What is required to ensure lawful processing of personal data?

Under the GDPR, it is essential that personal data is processed for at least one of the lawful reasons (or “bases”) stipulated within the GDPR. There are a number of lawful bases but the most relevant for employers when processing personal data for staff are:

  • The processing is necessary in order to comply with a legal obligation (e.g. the requirement to provide information to HMRC about wages paid).
  • The processing is necessary to perform a contract with the individual (e.g. obtaining and keeping a record of bank details to pay wages as per an employment contract).
  • The processing is necessary for the employer’s legitimate interests and those interests are not outweighed by the interests, rights and freedoms of the data subject (e.g. in order to measure staff development and progress against targets).

Whilst consent from an individual is a lawful basis for processing under the GDPR, it is not advisable to rely upon consent when processing personal data in relation to the individual’s contract of employment. Whilst it may be acceptable to rely upon consent from an employee if the data processing is separate to their contract of employment, such consent may not deemed valid in the context of an employer/employee relationship, due to the perceived imbalanced relationship between the parties.

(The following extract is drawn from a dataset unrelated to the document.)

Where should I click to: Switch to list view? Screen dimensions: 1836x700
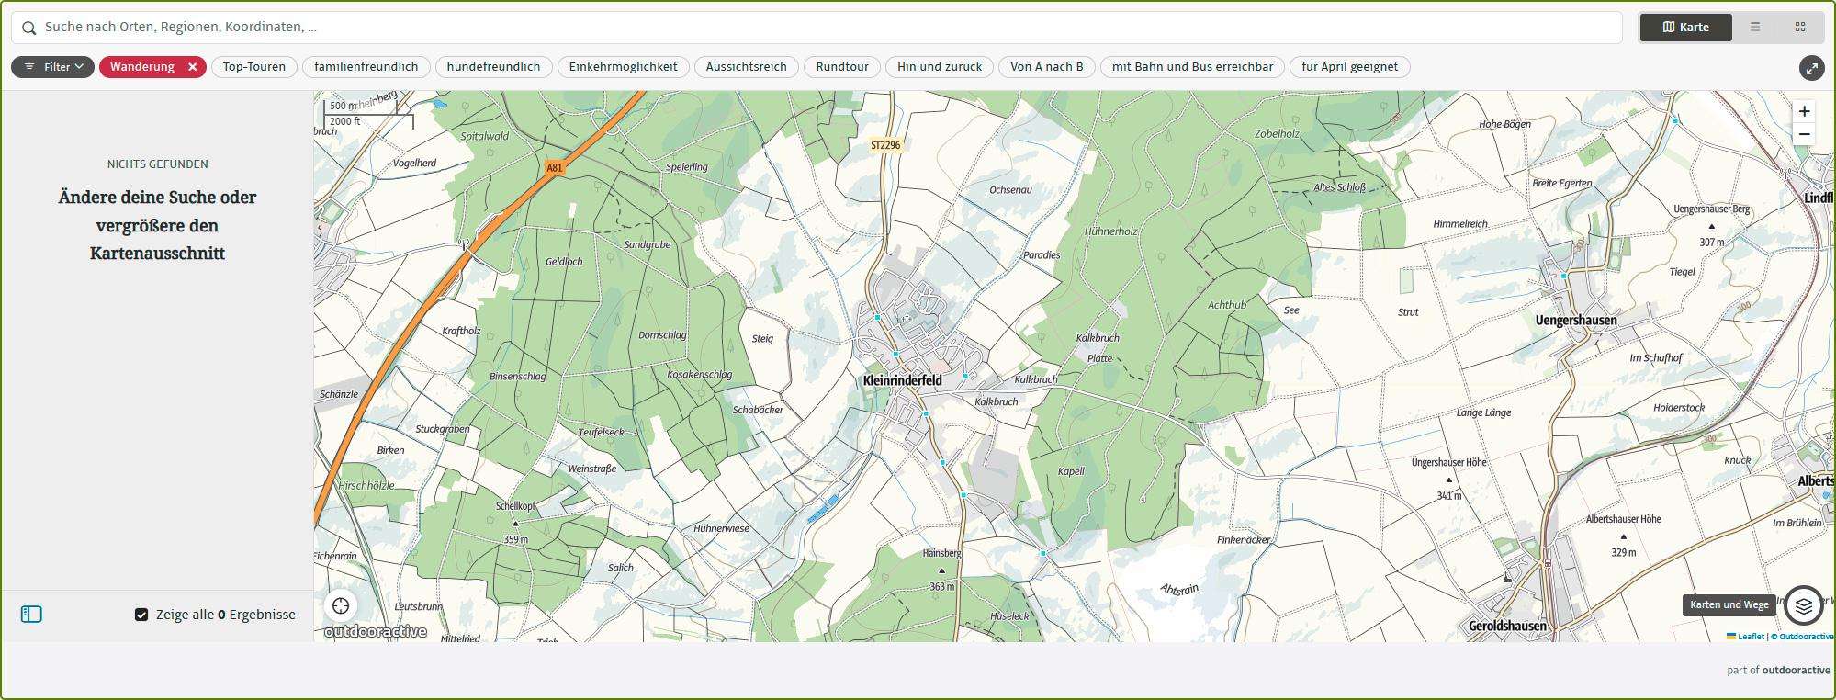pyautogui.click(x=1755, y=28)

We therefore recommend reliance on one of the other bases, with consent as a last resort, when dealing with an employee’s personal data.

The lawful basis which is relied upon must be communicated to the individual by way of a GDPR-compliant privacy notice. This should be provided at the time that the personal data is collected.

Retention periods

A key principle of the GDPR is data minimisation. This means that personal data should not be held or used unless this is required for the lawful basis that was set out within the privacy notice and that personal data should be irretrievably deleted once the lawful basis for processing has expired.

It is therefore a good idea for employers to establish retention periods to ensure that personal data is not retained once the lawful basis for processing has passed. Whilst some types of personal data for staff will no longer be required once their employment with the organisation has ended (such as bank details held by payroll), there are a number of types of personal data which should be retained in accordance with statutory obligations. A non-exhaustive list of examples is set out below:

  • Accident books, accident records/reports: Three years from the date of the last entry (or, if the accident involves a child/ young adult, then until that person reaches the age of 21).
  • Income tax and national insurance returns, income tax records and correspondence with HMRC: Not less than three years after the end of the relevant financial year.
  • Payroll wage/salary records (also overtime, bonuses, expenses): six years from the end of the relevant tax year .
  • Statutory Maternity Pay records and certificates (also shared parental, paternity and adoption pay records): Three years after the end of the tax year in which the maternity period ends.

For categories of personal data without a statutory retention period, the employer will need to decide an appropriate retention period. Whilst the simplest approach may seem to be a blanket retention period for all types of personal data, this would not be compliant with the GDPR. Employers must take a specific and reasoned approach in relation to each category of personal data linked to the lawful basis for processing. In reaching such a decision, employers should always review the length of time that personal data is kept and consider the applicable lawful basis when deciding how long to retain it. Put simply, personal data should be kept for no longer than is necessary. What will be necessary will vary from data to data and to some extent, employee to employee. 

In September 2020, the Information Commissioner’s Office announced that it will take an “empathetic and pragmatic” approach to the regulation of data protection during the ongoing COVID-19 pandemic. However, it has made it clear that it will continue to investigate non-compliance with the GDPR and take enforcement action where necessary. Such action could include a substantial fine. Therefore, healthcare employers should make all reasonable efforts to ensure that their approach to the collection and retention of personal data is GDPR compliant, despite the significant strain on resources and capacity within the healthcare sector at the moment.